It was conducted by Frank Zielhorst, a former Young Conductor in Association with the BSO.
The opening work was the Symphonic Variations by Sir Hubert Parry, perhaps an apt programming choice considering that the centenary of his death is this week and that he was born in Bournemouth. It is an infrequently performed work that belies Parry's reputation as a stuffy academic composer of choral music, clearly showing Parry's love of Germanic form mixed with an English tunefulness.
The first half was completed with the Chopin Piano Concerto No1 in E, a work first performed by the composer in 1830 in Warsaw at a farewell concert prior to his intended departure for London, a destination he never reached; having stopped in Paris he proceeded no further.
The soloist was Kim Barbier who was born in Paris. Zielhorst gave her sympathetic support with adept accompaniment from the BSO especially from horn and bassoon in a most memorable nocturne-like slow movement.

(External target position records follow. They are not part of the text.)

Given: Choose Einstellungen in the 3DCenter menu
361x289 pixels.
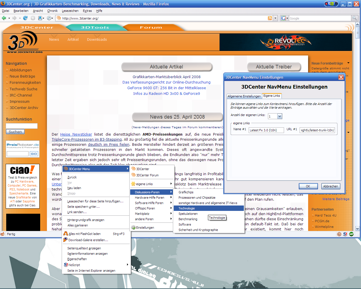Looking at the screenshot, I should pyautogui.click(x=145, y=228).
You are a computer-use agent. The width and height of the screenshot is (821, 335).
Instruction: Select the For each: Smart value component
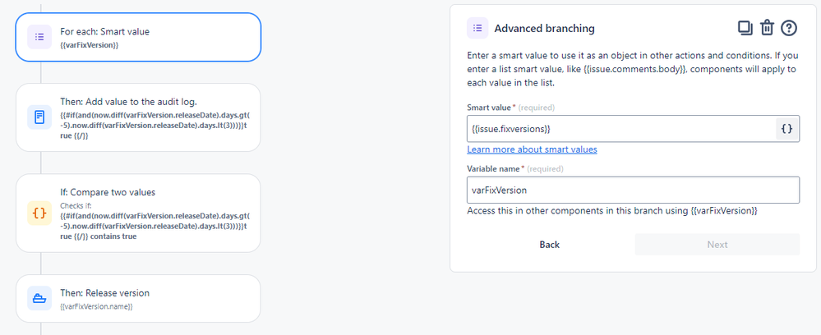point(148,38)
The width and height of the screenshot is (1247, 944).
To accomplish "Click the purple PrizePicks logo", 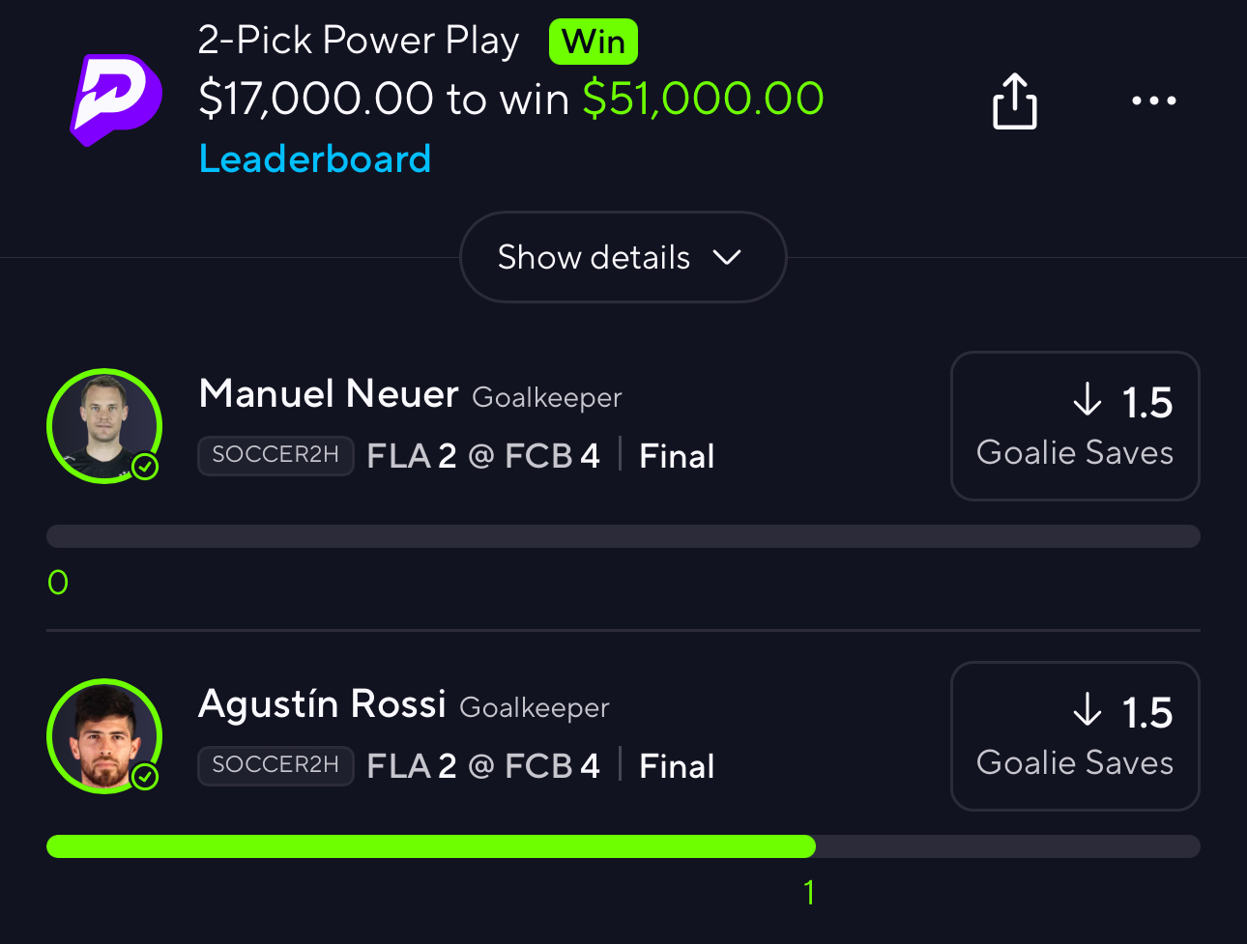I will pyautogui.click(x=116, y=99).
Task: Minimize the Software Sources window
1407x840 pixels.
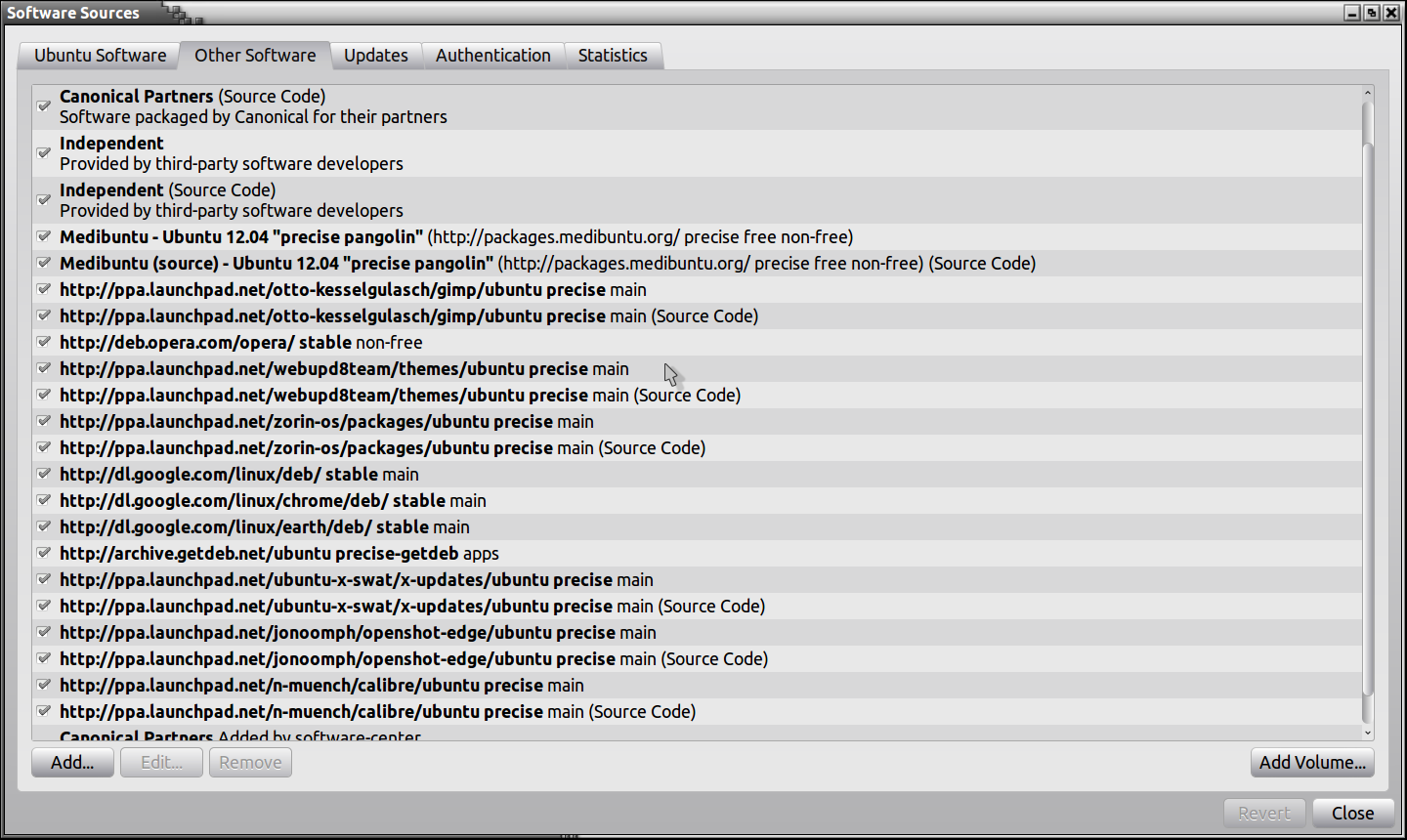Action: (1352, 13)
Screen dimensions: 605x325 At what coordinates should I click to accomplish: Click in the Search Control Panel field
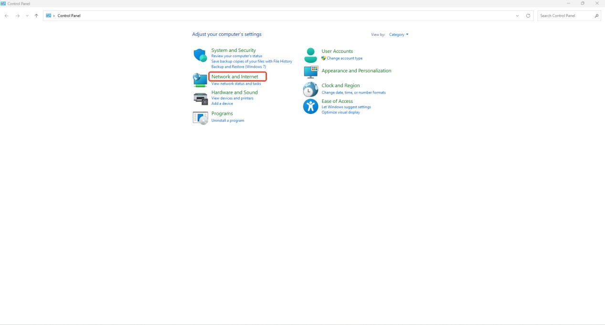566,16
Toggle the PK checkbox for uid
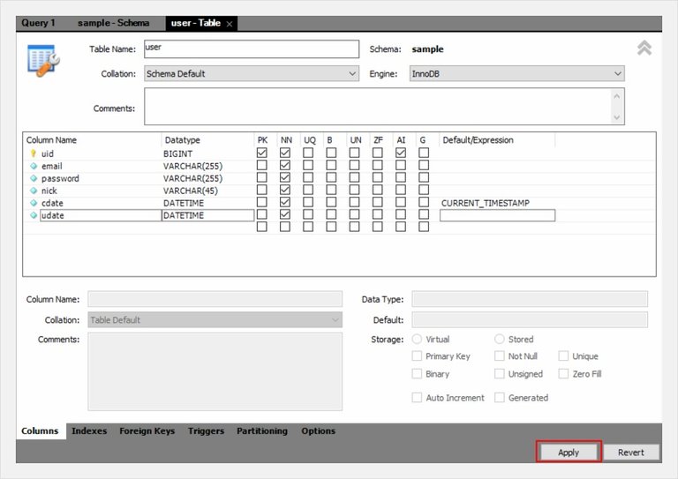The height and width of the screenshot is (479, 678). coord(262,153)
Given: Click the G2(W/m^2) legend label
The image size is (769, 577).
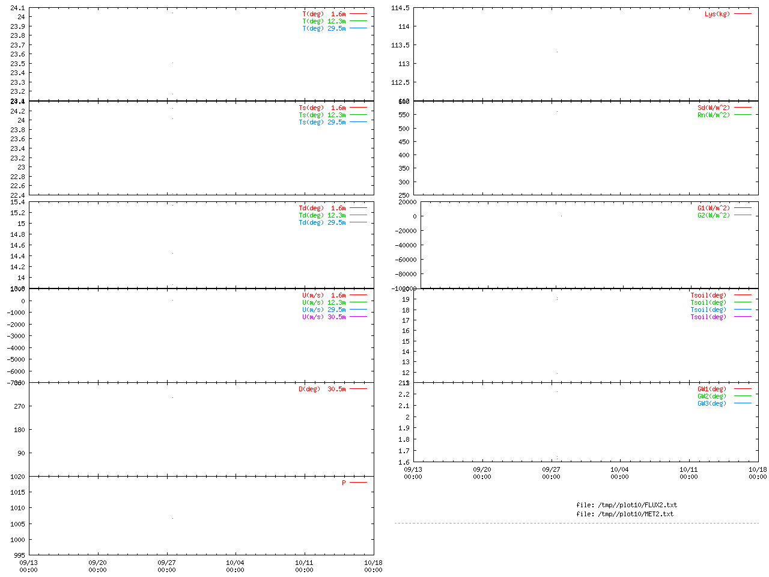Looking at the screenshot, I should point(713,215).
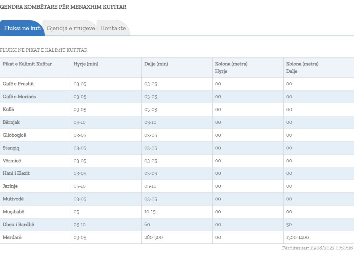354x253 pixels.
Task: Select Merdarë's 1300-1400 exit queue value
Action: tap(297, 237)
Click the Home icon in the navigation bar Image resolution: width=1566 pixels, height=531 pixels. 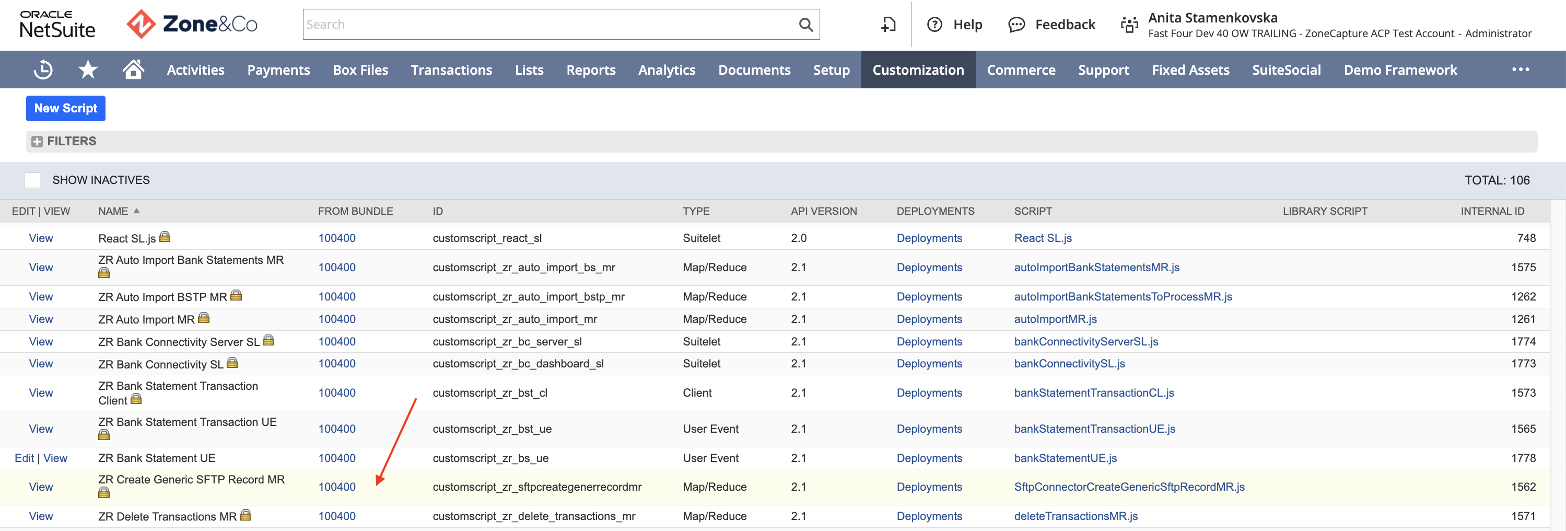point(133,69)
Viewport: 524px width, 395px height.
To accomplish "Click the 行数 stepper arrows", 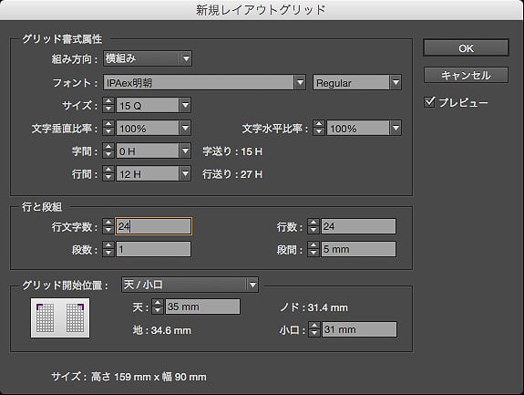I will (x=313, y=226).
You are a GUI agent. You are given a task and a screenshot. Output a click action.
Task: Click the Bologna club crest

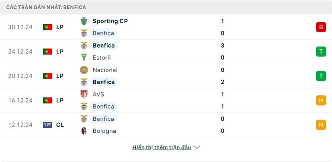click(84, 131)
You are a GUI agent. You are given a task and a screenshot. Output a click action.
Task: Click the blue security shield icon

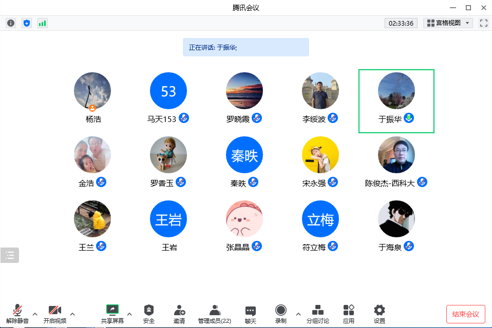27,23
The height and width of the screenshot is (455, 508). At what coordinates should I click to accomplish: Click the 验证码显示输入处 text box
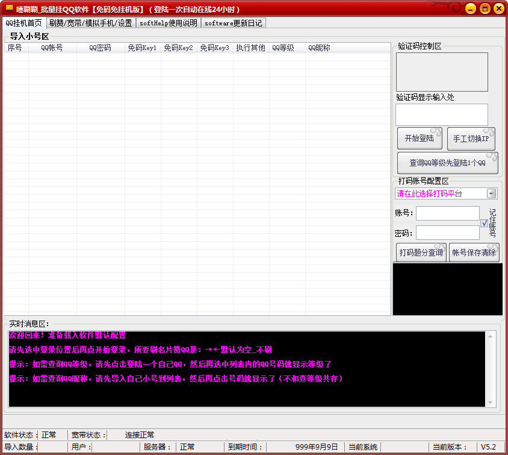tap(441, 115)
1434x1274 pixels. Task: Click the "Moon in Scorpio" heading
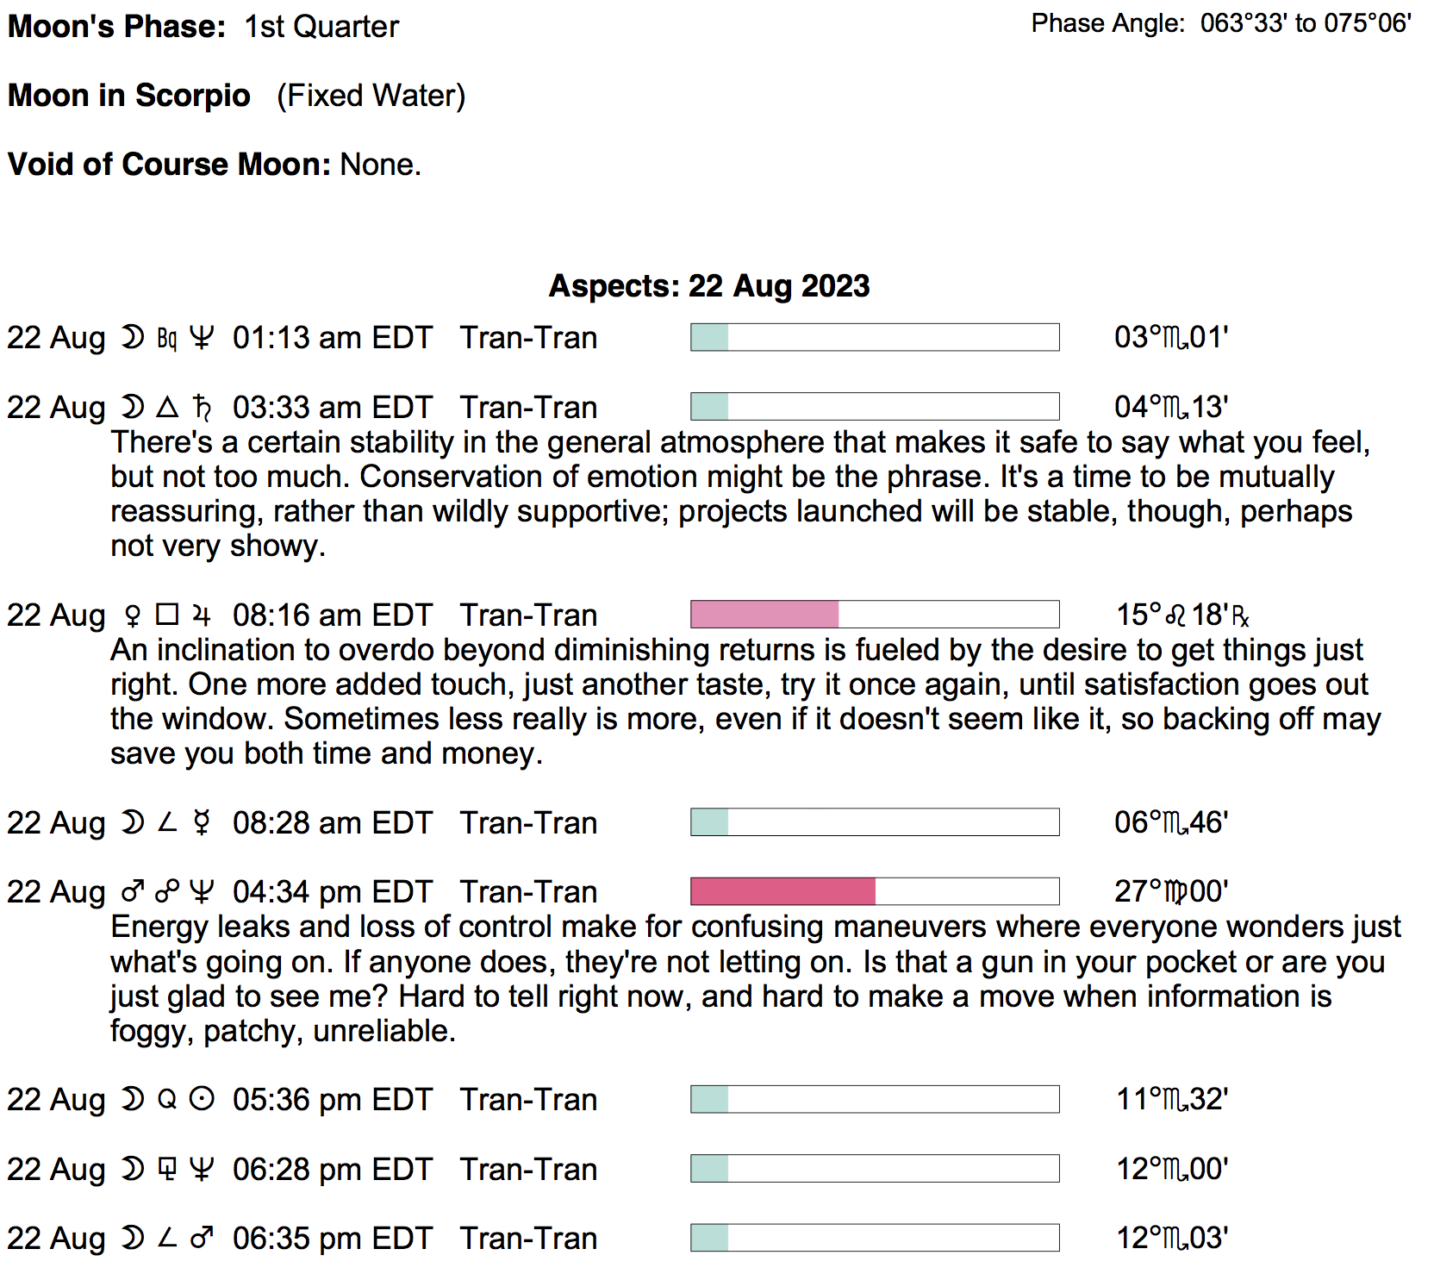(129, 96)
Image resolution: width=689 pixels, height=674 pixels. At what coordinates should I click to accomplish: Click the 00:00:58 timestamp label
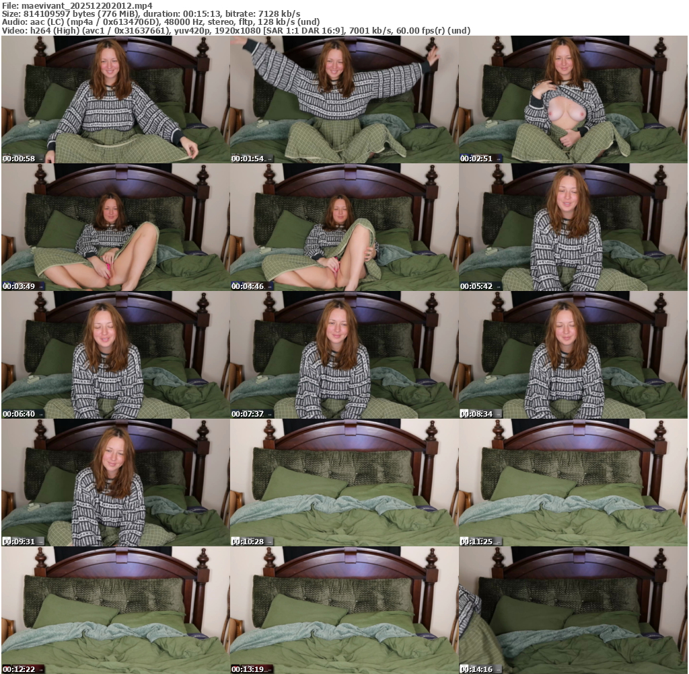click(x=19, y=159)
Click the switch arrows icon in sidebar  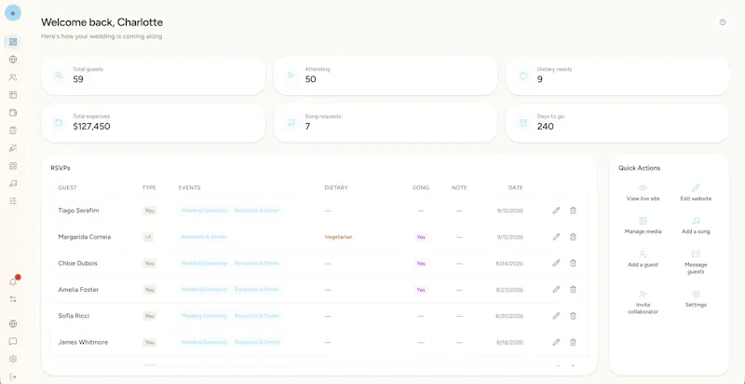tap(13, 299)
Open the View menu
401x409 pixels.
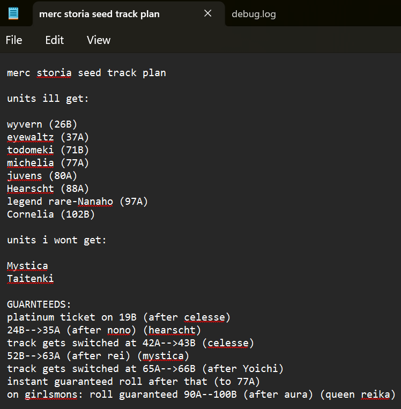pyautogui.click(x=99, y=40)
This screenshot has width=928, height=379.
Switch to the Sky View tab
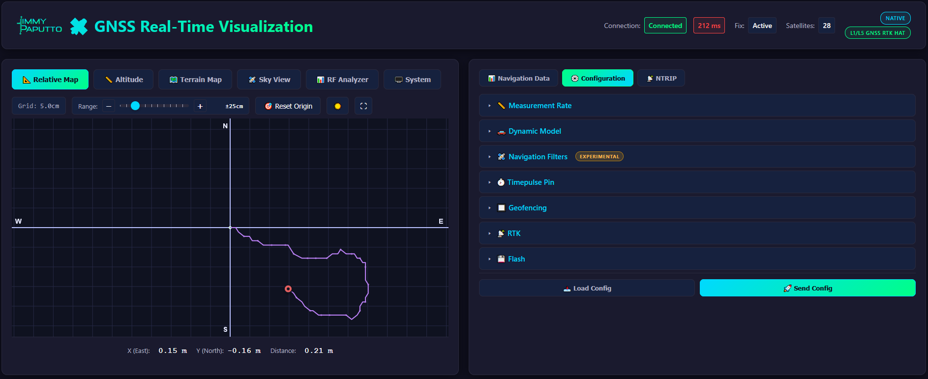click(269, 80)
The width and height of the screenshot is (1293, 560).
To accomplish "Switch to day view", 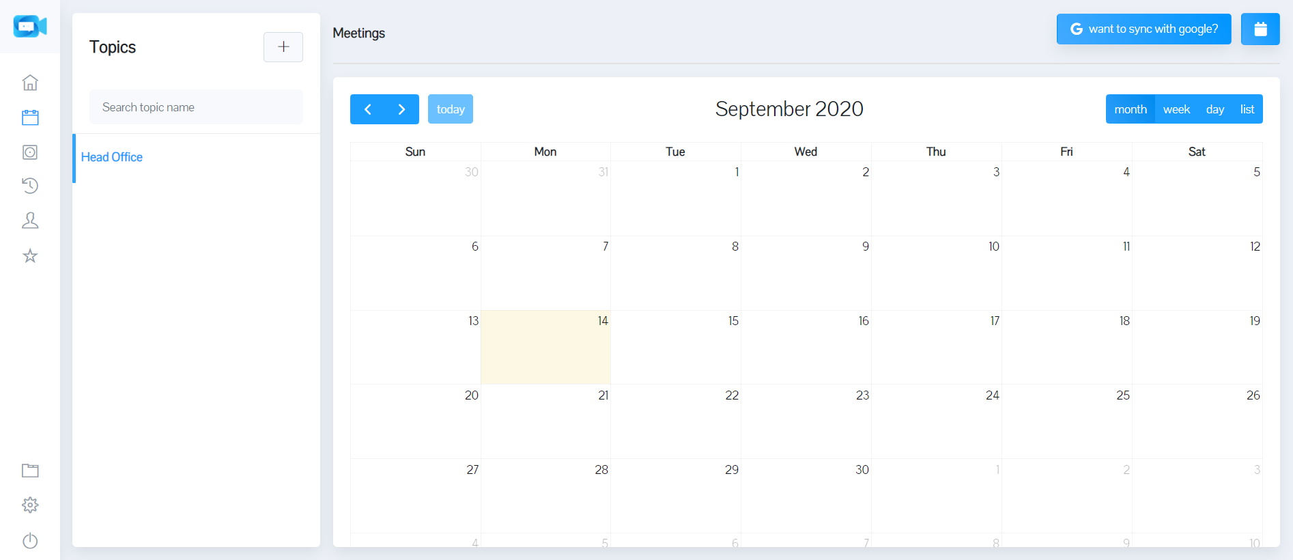I will 1214,109.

As a contrast to the little known work by Parry, the second half was one of the best known works in the orchestral symphonic repertoire, the fifth symphony by Beethoven. The dramatic rhythmically repetitive first movement was taken at a brisk and energetic pace; the slow movement gave a welcome relaxation of tension; the final two movements flowed dramatically from the darkness of the third movement into the blazing light of the fourth, giving an optimistic triumphal finish to the concert.